● **文書本文**:
アイドルとは何か~ビジネス視点から定義する~ | 外資系戦略コンサルタントの視点から見たアイドル・ビジネス

2014/01/03

アイドルとは何か~ビジネス視点から定義する~



皆様 新年あけましておめでとうございます。Cute Strategyです。
今年もどうぞ宜しくお願い致しますm(_ _)m

さて、以前書かせて頂いた「AKB48は果たして衰退期なのか」がYahoo!のトップニュースで
紹介されたため、1日で28万PVと過去最大のPV数に跳ね上がり、とても嬉しかったです。

これもひとえにいつも見て頂いてる読者の方々や、
こんなブログがあると周りに紹介して頂いてる方々のお陰です。
本当にありがとうございます。

基本的にこのブログを書くモチベーションは、
多くの方々(特にビジネスパーソンや商学部系の学生さん)にアイドルと経営学の面白さを知ってもらいたいという点と、
アイドル業界に関係する方々に今後競争が激化する業界の中で生き残っていくために、このブログが何らかの助けになればという思いです。

前者は多くのメディアに扱って頂き、好意的なコメントも多く頂くことにより徐々に達成を実感し、
後者もアイドル関係者の方々にも浸透してきているようでアイドル運営の方々やアイドルビジネスに関係する企業、メディアの方々からサポート依頼の連絡が来たり、ブログを読んで頂いた感想などもいただき、徐々に自分のアイドルをきちんとビジネス視点で見る必要があるという考えに賛同して頂ける人が増えた実感もあるので本当に嬉しいです。

さて最初からタイトルの話から逸れてしまいましたが、本題に移りましょう。

アイドルとクラウド・ファンディングが相性が良い6つの理由」の話から、
若干このブログのターゲット層を一般寄りにしました。

その中でアイドル・ビジネスの話をする上で避けては通れない、
アイドルとは一体何なのかをビジネス的側面から定義する必要があります。

この定義を元に今後アイドル・ビジネスとはどのようなものであるか、
様々な観点から分析する上で論理の展開上の基点として必要になるからです。



◎これからアイドルの何を定義するのか(商品の構成要素 コア)

まずは経営学で言うマーケティングにおける製品戦略の中で、
ある商品(製品)を構成する3つ要素は以下とされています。
(通常さらに細分化されているが、説明を簡略化するためこのコンセプトを用いる)

1.コア→顧客の本質的なニーズを満たすための、根本となる機能や価値のこと
2.形態→コアに付随する製品特性やスタイル、品質、ブランド、パッケージングのこと
3.付随機能→アフターサービスや保証など、顧客が価値を認める付加的な要素のこと

商品の構成要素

これを自動車という製品に適用すると、
1.コア→運転・運搬性能
2.形態→色やスタイル、燃費、安全性、速度など
3.付随機能→品質保証や保険、アフターサービスなど
となります。

● **抜粋データ**:
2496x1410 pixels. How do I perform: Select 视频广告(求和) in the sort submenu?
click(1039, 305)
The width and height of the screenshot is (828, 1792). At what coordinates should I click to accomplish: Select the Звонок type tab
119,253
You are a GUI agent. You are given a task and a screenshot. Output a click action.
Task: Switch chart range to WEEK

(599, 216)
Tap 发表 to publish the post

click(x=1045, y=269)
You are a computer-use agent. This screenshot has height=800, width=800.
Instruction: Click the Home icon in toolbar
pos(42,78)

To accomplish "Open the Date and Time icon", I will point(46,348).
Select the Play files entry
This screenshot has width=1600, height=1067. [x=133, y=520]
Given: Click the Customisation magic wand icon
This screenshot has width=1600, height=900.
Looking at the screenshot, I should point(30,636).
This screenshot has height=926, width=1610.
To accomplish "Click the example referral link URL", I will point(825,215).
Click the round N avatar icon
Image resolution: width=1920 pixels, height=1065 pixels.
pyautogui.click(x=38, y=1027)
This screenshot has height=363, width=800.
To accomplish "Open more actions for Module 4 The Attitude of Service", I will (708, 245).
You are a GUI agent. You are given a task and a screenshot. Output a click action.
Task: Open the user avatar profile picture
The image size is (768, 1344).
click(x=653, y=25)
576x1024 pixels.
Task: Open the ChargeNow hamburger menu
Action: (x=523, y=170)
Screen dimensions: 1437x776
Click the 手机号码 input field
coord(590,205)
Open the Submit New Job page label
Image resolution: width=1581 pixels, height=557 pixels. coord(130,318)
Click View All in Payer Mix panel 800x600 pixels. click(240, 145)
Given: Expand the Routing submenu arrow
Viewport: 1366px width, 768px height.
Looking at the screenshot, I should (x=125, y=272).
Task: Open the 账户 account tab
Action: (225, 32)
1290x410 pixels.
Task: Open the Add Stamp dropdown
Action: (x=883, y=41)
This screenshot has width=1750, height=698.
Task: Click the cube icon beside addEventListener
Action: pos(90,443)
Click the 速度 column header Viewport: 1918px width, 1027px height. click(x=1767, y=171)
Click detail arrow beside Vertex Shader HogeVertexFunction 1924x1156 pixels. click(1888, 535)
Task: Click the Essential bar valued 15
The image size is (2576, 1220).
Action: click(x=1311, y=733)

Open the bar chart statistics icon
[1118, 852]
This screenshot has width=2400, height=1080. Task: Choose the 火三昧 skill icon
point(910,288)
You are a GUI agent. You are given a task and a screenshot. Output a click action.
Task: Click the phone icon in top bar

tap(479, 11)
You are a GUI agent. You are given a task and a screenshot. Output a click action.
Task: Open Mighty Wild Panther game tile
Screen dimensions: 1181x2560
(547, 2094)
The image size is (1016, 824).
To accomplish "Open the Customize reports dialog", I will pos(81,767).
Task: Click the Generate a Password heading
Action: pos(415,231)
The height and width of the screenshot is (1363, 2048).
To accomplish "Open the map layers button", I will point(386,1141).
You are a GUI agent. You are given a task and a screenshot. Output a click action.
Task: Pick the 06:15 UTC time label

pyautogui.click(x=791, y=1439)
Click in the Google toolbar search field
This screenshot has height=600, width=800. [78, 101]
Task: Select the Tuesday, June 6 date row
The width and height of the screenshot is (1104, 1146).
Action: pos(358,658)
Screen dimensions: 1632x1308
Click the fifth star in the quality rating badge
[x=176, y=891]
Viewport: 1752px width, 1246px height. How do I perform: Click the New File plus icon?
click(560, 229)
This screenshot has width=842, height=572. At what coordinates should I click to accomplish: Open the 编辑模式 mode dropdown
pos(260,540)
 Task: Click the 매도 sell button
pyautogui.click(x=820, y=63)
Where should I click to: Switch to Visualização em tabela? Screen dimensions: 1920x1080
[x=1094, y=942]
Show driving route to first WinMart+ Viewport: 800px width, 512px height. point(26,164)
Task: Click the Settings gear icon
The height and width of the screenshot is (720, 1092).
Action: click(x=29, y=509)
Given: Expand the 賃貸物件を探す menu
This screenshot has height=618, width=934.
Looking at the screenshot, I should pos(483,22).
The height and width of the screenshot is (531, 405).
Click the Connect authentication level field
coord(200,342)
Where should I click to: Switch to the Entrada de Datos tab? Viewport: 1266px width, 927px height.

● **練習課題**:
1. アイドルの定義に関する本文で、ある商品を構成するとされる要素の名称をすべて挙げてください。
2. アイドルの定義に関する本文のうち、「基本的にこのブログを書くモチベーションは」で始まる段落を、主な内容を保ったまま箇条書きにまとめ直してください。
3. アイドルとは何かをビジネスの視点から定義する本文を、最後の文の後から書き進めてください。

● **解答**:
1. コア、形態、付随機能

2.
ブログを書く動機:
・多くの人(特にビジネスパーソンや商学部系の学生)に、アイドルと経営学の面白さを知ってもらいたい
・アイドル業界の関係者が、競争の激化する業界で生き残るための助けになりたい

3.
例えばアイドルであれば、
2.形態→顔、身体的スタイル、性格、パフォーマンス、衣装など
3.付随機能→接触イベント(握手会、2ショットチェキ会など)、ライブ、ファンクラブ運営、ファンクラブイベントなどに該当します。
(ライブや接触イベントを商品として考えた場合は、さらにコア、形態、付随機能の構成要素に分解されます)

ではコアは何に該当するのでしょうか。
これが本日のアイドルを定義するメインテーマとなります。


◎アイドルとは何か

それではアイドルの構成要素のコアを定義したいと思います。

先に結論を書くと、ちょっと長いですが、
"ある個人、または個人が所属するグループの人間的成長及び関係性の成長ストーリーをコンテンツとして提供する"

これが私が考えるアイドルの定義(商品構成のコアの定義)であり、
成長ストーリーの提供が最も重要になってきます。

昭和におけるアイドル像は、元々のアイドル(偶像)の定義と同様、
マスメディアに出演し多くの人にとって憧れを持たれる存在でした。

それがおニャン子クラブやモーニング娘。の誕生により、
徐々にアイドルはより身近な存在として考えられ、
AKB48の会いにいけるアイドルのコンセプトの誕生からさらにアイドル像の変化は加速します。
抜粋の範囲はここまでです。